The present invention relates generally to fuel control systems, and more particularly, to a method of determining and adjusting the concentration of ethanol content of the fuel in a flexible fueled vehicle.
Environmental and energy independence concerns have stimulated the development of alternative transportation fuels, such as alcohol fuels, for use in automobiles. Alcohol fuels include methanol and ethanol. A flexible fueled vehicle capable of operating on gasoline, or alcohol fuel, or any mixture of the two fuels, is desired. Modifications to the air/fuel mixture are necessary when switching operation of the vehicle from one fuel value to another. Air/fuel ratio in an internal combustion engine design is typically considered to be the ratio of mass flow rate of air to mass flow rate of fuel inducted by an internal combustion engine to achieve conversion of the fuel into completely oxidized products. The chemically correct ratio corresponding to complete oxidation of the products is called stoichiometric. If the air/fuel ratio is less than stoichiometric, an engine is said to be operating rich, because too much fuel is being burned in proportion to the amount of air required to achieve perfect combustion. Conversely, if the air/fuel ratio is greater than stoichiometric, an engine is said to be operating lean because too much air is being burned in proportion to the amount of fuel required to achieve perfect combustion. Alcohol fuels have a lower air/fuel ratio than gasoline of stoichiometric; accordingly, the engine must be compensated for in the rich direction as a percentage of alcohol in the fuel increases.

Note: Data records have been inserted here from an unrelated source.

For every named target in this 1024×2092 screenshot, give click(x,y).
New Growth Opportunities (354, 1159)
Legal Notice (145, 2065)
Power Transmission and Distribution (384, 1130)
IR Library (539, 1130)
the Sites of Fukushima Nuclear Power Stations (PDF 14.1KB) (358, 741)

In the absence of a fuel composition sensor, the alcohol concentration is determined using the exhaust gas oxygen feedback system. Under some cold starting conditions, the oxygen sensor, however, is incapable of being used for air/fuel ratio corrections. Oxygen sensors take a predetermined amount of time to warm up to a reliable state, particularly on cold starts. However, under some cold starting conditions, learning the ethanol concentration is desired.

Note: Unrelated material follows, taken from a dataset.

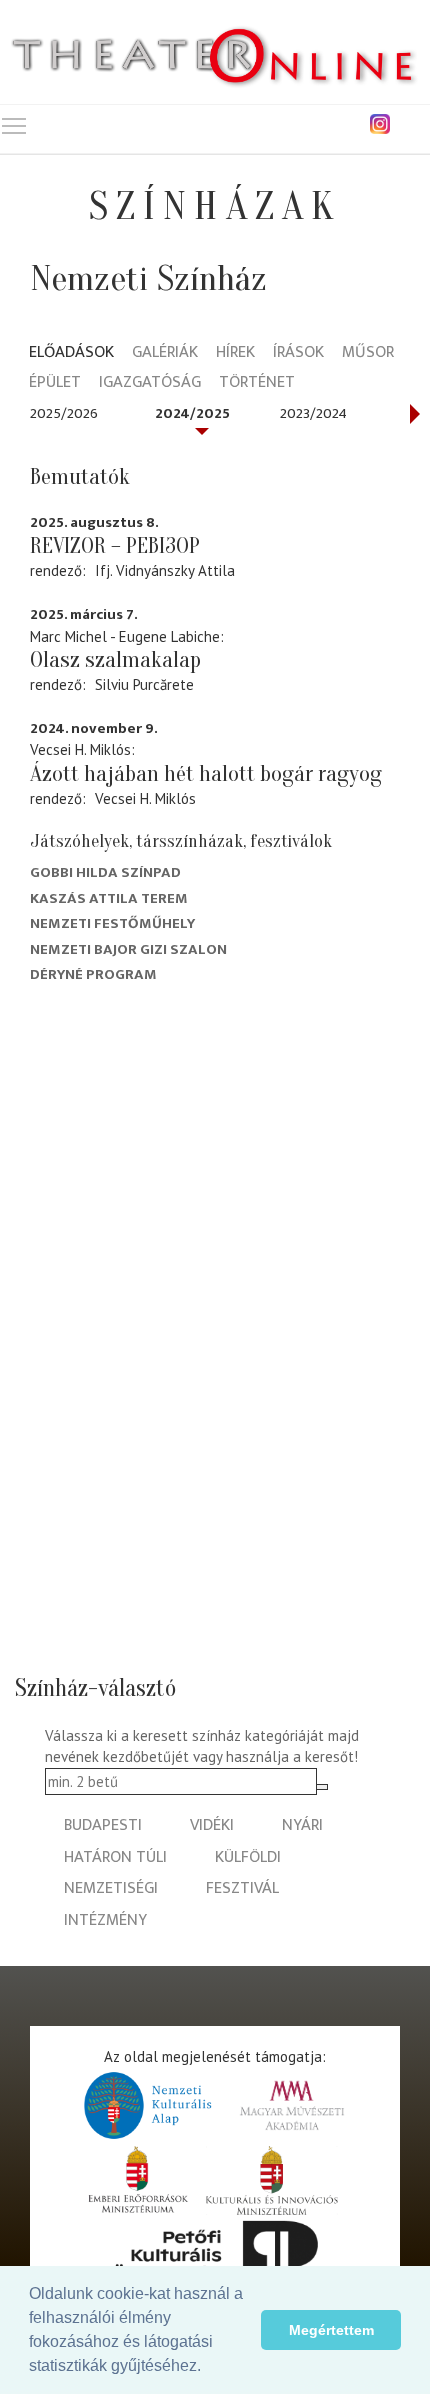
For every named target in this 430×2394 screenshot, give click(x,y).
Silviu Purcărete (144, 684)
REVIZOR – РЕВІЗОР (115, 546)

The engine roughness, as measured by the second derivative of the engine speed, can be used to indicate lean fuel operation, and therefore can be used to determine the extent of which the air/fuel mixture needs to be enriched to protect driveability. However, variations in engine roughness caused by manifold air pressure (MAP) and engine speed (RPM) changes must also be considered to accurately determine the cause of engine roughness, otherwise a lean operation may be mistaken for true engine misfire, and also true engine misfire could be mistaken for a lean operating condition. Either of these conditions could negatively affect driveability. Therefore, it would be desirable to provide a method for determining the percent alcohol content of fuel by measuring engine roughness associated with MAP and RPM changes, and adding fuel to minimize engine roughness during the transition from one fuel mixture to another.